Add model dropdown (presets w/ VRAM) + manual override; list HauhauCS GGUF models

New model_select dropdown with suggested VRAM in each label: huihui Qwen3-VL 4B(local)/8B/30B-A3B (transformers, auto-download) and HauhauCS Qwen3.5-9B / Qwen3.6-35B-A3B Uncensored Aggressive (GGUF). model_path is now the manual override (empty = use dropdown). agent_bridge gains --model-select/--model-path. The HauhauCS models are GGUF-only (no safetensors) so the transformers backend can't load them yet — selecting one returns a clear 'GGUF backend pending' message until the backend is added. Co-Authored-By: Claude Opus 4.8 <noreply@anthropic.com>
2026-06-27 09:24:28 +02:00
parent 887dfc0bbb
commit 34adb946a4
2 changed files with 56 additions and 8 deletions
@@ -48,7 +48,8 @@ def _http_json(url: str, payload: dict | None = None, timeout: int = 30):
 def _inject(graph: dict, prompt: str, negative: str, seed: int, run_tag: str, mode: str,
-            reference_description: str = "", profile: str = ""):
+            reference_description: str = "", profile: str = "", model_select: str = "",
            model_path: str = ""):
    """Set the receptor's prompt/seed and the judge's mode/run_tag in-place.
    compare mode needs a receptor (to inject the prompt). describe mode is the first
@@ -71,6 +72,10 @@ def _inject(graph: dict, prompt: str, negative: str, seed: int, run_tag: str, mo
                inputs["reference_description"] = reference_description
            if profile:
                inputs["profile"] = profile
            if model_select:
                inputs["model_select"] = model_select
            if model_path:
                inputs["model_path"] = model_path
    if mode == "compare" and not found_receptor:
        raise SystemExit(
            f"[agent_bridge] no '{RECEPTOR_CLASS}' node in the workflow — add the "

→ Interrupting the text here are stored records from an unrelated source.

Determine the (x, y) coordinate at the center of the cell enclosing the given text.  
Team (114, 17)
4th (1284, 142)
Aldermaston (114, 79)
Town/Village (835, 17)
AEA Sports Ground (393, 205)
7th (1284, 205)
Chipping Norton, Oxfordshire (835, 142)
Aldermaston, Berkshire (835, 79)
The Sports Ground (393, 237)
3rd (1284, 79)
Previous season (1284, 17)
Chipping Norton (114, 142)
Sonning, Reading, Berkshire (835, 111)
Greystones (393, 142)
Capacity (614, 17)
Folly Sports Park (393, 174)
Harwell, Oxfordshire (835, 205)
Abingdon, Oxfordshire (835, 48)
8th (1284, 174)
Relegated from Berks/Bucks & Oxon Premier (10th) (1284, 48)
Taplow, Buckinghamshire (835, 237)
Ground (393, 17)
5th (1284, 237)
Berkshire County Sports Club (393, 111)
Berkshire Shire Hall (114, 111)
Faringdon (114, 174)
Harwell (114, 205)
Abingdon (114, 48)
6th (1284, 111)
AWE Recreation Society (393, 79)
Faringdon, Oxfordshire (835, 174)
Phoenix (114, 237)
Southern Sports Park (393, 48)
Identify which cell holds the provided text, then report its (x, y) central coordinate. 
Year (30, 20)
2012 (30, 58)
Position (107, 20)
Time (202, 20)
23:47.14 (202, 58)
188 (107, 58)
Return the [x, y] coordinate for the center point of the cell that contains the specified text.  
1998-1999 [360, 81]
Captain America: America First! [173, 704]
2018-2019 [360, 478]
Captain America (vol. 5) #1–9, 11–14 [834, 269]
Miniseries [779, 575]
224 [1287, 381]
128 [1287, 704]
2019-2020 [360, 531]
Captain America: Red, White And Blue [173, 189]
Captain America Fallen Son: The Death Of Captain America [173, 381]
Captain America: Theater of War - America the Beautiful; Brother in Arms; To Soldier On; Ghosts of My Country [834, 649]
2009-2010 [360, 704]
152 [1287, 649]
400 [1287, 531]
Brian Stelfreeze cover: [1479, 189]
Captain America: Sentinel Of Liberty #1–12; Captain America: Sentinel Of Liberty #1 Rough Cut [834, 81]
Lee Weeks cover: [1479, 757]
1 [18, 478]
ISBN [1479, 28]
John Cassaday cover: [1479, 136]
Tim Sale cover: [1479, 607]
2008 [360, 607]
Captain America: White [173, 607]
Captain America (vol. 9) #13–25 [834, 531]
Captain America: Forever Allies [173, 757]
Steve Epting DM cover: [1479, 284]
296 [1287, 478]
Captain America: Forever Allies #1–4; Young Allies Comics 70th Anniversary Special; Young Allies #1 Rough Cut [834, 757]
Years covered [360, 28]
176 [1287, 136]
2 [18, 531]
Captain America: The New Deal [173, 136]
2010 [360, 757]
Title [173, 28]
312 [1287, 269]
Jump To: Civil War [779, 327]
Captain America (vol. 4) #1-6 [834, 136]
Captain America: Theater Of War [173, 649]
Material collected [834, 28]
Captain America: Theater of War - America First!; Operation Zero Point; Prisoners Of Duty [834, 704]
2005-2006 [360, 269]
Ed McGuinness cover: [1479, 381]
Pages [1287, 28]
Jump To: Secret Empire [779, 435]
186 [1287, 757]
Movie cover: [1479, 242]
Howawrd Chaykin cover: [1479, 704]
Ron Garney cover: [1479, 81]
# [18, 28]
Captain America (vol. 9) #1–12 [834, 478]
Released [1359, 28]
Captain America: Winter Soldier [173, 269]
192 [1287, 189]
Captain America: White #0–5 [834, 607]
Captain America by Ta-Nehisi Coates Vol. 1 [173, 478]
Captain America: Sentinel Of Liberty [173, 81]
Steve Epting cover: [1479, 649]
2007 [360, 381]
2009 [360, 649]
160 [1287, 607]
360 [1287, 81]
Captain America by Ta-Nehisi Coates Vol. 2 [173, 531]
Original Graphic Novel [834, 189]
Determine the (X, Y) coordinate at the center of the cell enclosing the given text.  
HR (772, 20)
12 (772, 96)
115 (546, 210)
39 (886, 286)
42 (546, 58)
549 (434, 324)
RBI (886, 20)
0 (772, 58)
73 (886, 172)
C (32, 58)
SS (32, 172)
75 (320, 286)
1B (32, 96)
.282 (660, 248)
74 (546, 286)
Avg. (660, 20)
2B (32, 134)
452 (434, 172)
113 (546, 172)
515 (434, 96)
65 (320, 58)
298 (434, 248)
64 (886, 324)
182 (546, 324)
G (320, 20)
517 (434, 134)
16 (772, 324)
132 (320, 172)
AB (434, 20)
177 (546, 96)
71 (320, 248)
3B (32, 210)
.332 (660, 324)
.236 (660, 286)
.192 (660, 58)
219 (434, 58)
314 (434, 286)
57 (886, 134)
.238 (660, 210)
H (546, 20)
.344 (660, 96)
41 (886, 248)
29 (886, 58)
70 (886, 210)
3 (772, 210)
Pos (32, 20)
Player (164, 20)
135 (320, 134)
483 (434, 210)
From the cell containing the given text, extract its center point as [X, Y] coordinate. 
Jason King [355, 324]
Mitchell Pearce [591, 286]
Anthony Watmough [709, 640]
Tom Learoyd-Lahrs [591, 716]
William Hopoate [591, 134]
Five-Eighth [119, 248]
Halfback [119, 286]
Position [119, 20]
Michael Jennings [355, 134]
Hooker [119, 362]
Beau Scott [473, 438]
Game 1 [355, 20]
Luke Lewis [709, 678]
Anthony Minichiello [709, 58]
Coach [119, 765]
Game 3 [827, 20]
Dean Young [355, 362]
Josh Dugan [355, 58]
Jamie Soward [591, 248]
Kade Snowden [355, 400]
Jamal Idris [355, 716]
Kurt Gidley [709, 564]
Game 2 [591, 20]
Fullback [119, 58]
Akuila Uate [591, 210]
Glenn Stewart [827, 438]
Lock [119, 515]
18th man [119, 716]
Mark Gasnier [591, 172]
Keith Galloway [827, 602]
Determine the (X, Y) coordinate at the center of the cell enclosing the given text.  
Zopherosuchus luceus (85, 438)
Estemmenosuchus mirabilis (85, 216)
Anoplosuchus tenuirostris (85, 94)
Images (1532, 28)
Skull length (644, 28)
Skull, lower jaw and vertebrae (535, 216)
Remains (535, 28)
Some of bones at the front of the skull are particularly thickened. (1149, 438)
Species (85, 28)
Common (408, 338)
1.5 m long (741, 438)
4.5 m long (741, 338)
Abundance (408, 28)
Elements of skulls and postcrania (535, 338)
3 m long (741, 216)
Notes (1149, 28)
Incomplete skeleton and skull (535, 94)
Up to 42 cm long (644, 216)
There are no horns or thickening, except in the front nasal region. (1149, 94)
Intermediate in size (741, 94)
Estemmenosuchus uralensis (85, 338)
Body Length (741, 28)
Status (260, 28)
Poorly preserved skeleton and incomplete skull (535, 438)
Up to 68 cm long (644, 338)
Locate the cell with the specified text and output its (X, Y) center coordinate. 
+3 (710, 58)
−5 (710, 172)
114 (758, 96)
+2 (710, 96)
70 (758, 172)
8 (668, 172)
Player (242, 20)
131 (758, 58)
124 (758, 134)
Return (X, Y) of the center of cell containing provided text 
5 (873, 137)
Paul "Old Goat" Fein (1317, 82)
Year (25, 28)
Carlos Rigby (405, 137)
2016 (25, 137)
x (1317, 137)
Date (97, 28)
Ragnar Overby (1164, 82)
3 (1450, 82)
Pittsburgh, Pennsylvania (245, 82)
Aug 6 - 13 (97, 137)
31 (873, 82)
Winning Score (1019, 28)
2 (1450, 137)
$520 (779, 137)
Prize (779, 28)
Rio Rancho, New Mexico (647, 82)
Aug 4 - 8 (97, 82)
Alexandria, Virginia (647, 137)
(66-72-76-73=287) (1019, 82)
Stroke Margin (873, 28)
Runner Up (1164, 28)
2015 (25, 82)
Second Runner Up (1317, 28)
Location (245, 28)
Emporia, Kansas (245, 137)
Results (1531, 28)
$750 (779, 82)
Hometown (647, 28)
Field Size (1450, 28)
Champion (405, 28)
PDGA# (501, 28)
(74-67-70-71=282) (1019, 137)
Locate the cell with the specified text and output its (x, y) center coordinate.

@@ -119,6 +124,8 @@ def main(argv=None):
    ap.add_argument("--run-tag", default="")
    ap.add_argument("--profile", default="",
                    help="analysis profile on the judge (general/oral/penetration/handjob/solo)")
    ap.add_argument("--model-select", default="", help="judge model dropdown label (overrides workflow)")
    ap.add_argument("--model-path", default="", help="manual judge model path/repo (overrides dropdown)")
    ap.add_argument("--ref-desc", default="",
                    help="canonical reference text to anchor compare on (from the describe pass)")
    ap.add_argument("--ref-desc-file", default="",
@@ -143,7 +150,7 @@ def main(argv=None):
        graph = json.load(f)
    _inject(graph, args.prompt, args.negative, args.seed, args.run_tag, args.mode, ref_desc,
-            args.profile)
+            args.profile, args.model_select, args.model_path)
    client_id = uuid.uuid4().hex
    try:
@@ -41,6 +41,26 @@ RECOMMENDED_MODELS = {
    "4b": "huihui-ai/Huihui-Qwen3-VL-4B-Instruct-abliterated",
 }
 # Curated model dropdown (label shown in the node -> how to load it). The label
 # carries the suggested VRAM. `backend`: "transformers" = safetensors via this node
 # (auto-downloaded with snapshot_download); "gguf" = GGUF + mmproj (needs the GGUF
 # backend). `model_path` (manual) overrides this when non-empty.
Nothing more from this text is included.